Interesses como o estreitamento de laços comerciais com todos: China, EUA, UE, países árabes, Israel. Para isso, uma OMC atuante (hoje está, por iniciativa americana, capenga) nos ajuda; já um mundo marcado por guerras comerciais intempestivas, e se fechando cada vez mais, nos atrapalha.
Trump é o rei da bravata vazia. Fala grosso com a China, inicia uma guerra comercial. Mas não entrega resultados. O déficit comercial dos EUA aumentou. No início de seu mandato, Trump saiu das negociações da Parceria Transpacífica, que uniria comercialmente diversas nações do oceano Pacífico, excluindo a China.
Desde então, os demais países fecharam um acordo entre si, e os EUA ficaram de fora. O “colocar a América em primeiro lugar” de Trump significou, na prática, fechar e isolar o país, tornando o mundo menos interconectado e mais caótico.
No debate do dia 22, a diferença entre os dois candidatos era clara: ambos entendem que a ascensão chinesa apresenta ameaças, mas enquanto Trump apela para a mistificação do “vírus chinês”, ponta de lança retórica para um cabo de guerra indefinido, Biden dá os termos de estratégia pensada: enquadrar a China nas regras globais —seja no meio ambiente, propriedade intelectual, práticas comerciais, etc. Com Biden, acordos econômicos substantivos se tornam mais prováveis.
Por fim, o governo Biden seria melhor para nós também na pauta ambiental. Trump encoraja a irresponsabilidade destrutiva de Bolsonaro e Ricardo Salles. Já corremos o risco real de perder o acordo comercial com a UE se nada for feito para reverter o quadro de devastação. Empresas internacionais começam já a boicotar produtos brasileiros que possam estar ligados ao desmatamento. Caso se torne presidente, Biden será mais uma liderança que nos ajudará a seguir a direção certa, conforme ele próprio disse no primeiro debate.

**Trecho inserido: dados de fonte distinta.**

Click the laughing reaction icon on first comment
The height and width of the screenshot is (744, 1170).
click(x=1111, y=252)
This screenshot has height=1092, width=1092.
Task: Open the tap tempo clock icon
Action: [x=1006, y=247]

No meio ambiente, como em tantas outras pautas, nosso interesse de longo prazo é harmônico com o do resto do mundo: a Amazônia é uma fonte de riqueza e prestadora de serviços ambientais que beneficiam mais o Brasil do que qualquer outro país.
O mundo que beneficia o Brasil é um mundo de relações amistosas entre os países, mediadas por regras e instituições internacionais. Em que a diplomacia tem precedência sobre as armas.
Se Biden vencer, o mundo respirará aliviado. No Brasil, será motivo para celebrar duplamente.
*Joel Pinheiro da Fonseca, economista, mestre em filosofia pela USP.